Muhalif ve özgür basına yönelik baskılara ilişkin açıklama yapan Mezopotamya Halk Kongresi, “Medya kuruluşlarıyla ilgili aldıkları kararların halkların, sosyalistlerin, demokratların sesini kısıtlama ve susturma amaçlıdır" dedi.

Yazılı bir açıklama yapan Mezopotamya Halk Kongresi, 15 Temmuz darbe girişiminden sonra AKP devletinin Tayyip Erdoğan’ın devlet başkanı yetkisini resmileştirmeki çin olağanüstü hal ilan ettiğini belirtti.

Bu olağanüstü hal ilan edildiğinde Başbakan Binali Yıldırım’ın “devlet ilk olarak kendine karşı olağanüstü hal ilan etti” açıklamasını hatırlatan Mezopotamya Halk Kongresi şunları belirtti: “Fakat çok geçmeden olağanüstü halin amacının tamamen normal dönemlerde hayata geçiremedikleri anti demokratik uygulamaları gerçekleştirmek için uygulamaya koydukları görüldü. Bu anti demokratik ve faşist olağanüstü halin ilanindan hemen sonra on binlerce memur ve öğretmenin görevine son verildi. Türkiye’de barış isteyen bilim insanı, gazeteci, yazar ve aydın insanlar cezaevlerine konuldu. Kürdistan şehirlerinde halkın yüzde 70 ve 90 arasındaki oy oranlarıyla seçilen belediye başkanlarını görevden alarak, yerlerine hükümete bağlı çalışan kayyumlar atandı.

Böylece üçüncü dalga faşist uygulamaları, birkaç gündür RÜTÜK´un önerisi ve ilgili  bakanların kararıyla, Denge TV, Van TV, Zarok TV, Özgür Gün TV, Jiyan TV, Azadi TV, Hayatın Sesi TV ve İMC TV’nin stüdyoları faşist AKP polisi tarafindan basılarak ekranları karartılıp binalar mühürlendi.”

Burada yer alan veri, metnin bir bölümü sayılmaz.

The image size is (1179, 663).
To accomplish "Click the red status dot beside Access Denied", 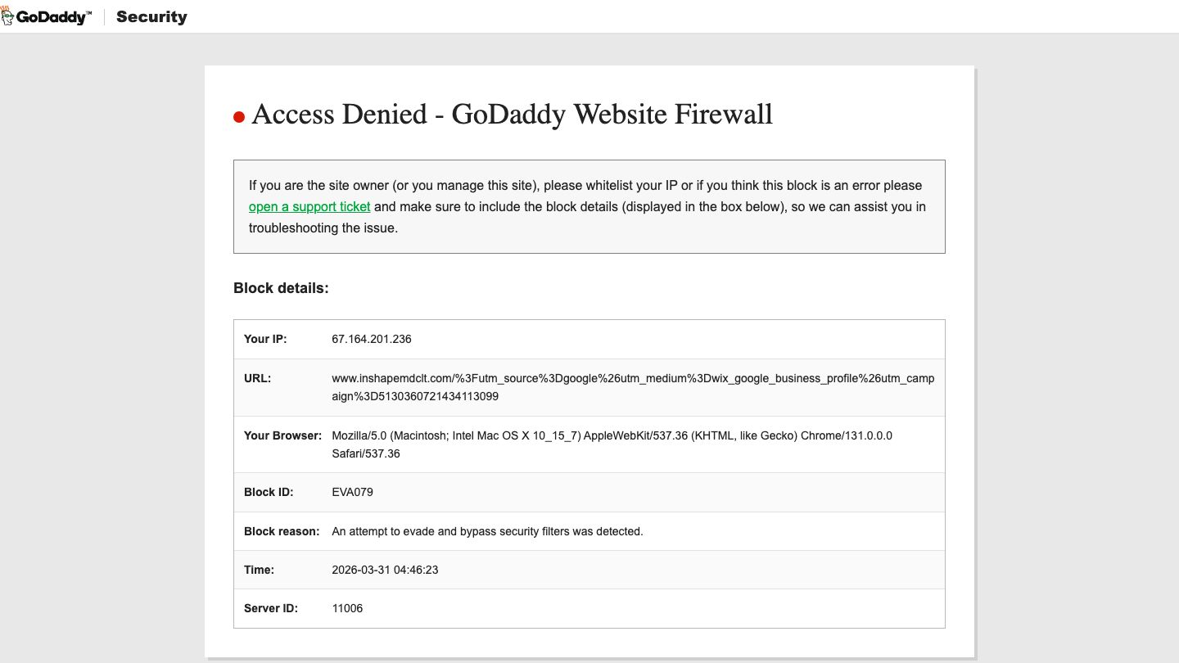I will 239,117.
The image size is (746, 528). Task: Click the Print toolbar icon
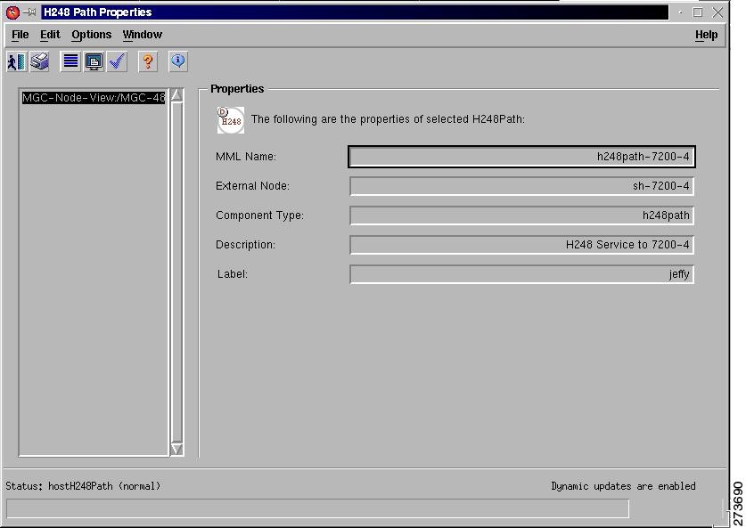point(38,61)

İlan ettikleri olağanüstü hal ile ülkeyi her dönemin darbelerini aratacak şekilde faşist uygulamaların hayata geçirildiğini de kaydeden Mezopotamya Halk Kongresi, “Darbelerde mağdur olmuş ve darbelere karşı çıkmış toplumsal kesimlere darbeyi aratmayacak şekilde darbe zulmü yapmaktadır. Medya kuruluşlarıyla ilgili aldıkları kararların halkların, sosyalistlerin, demokratların sesini kısıtlama ve susturma amaçlıdır. Zira yüzyıllardır biz halkları inkar, ihma ve asimile etmek istiyorlar. Şunu unutmamalılar ki, bizler bu toprakların 12 bin yıllık halklarıyız. Baskılarla, sürgünlerle, soykırımlarla ve katliamlarla bizi bitiremezler. Özgür medyamızı susturarak, sesimizi keserek, hiç bitiremezsiniz. Bize karşı yaptığınız uygulamalarla kendi sonunuzu kendi ellerinizle hazırlıyorsunuz. Korkaksınız, korkuyorsunuz, huzurunuz yok. Biz susmayacağız ve sizi korkutmaya devam edeceğiz.

Halklarımıza, belediyelerimize ve medyamıza karşı almış olduğumuz tüm kararlar bizim için yok hükmündedir. Bu saldırıyı şiddetle kınıyoruz. Dünya kamuoyundan beklentimiz, Türk devletinin bu baskıları görmesini, seyirci kalmamasını, müdahale etmesini talep ediyoruz” dedi.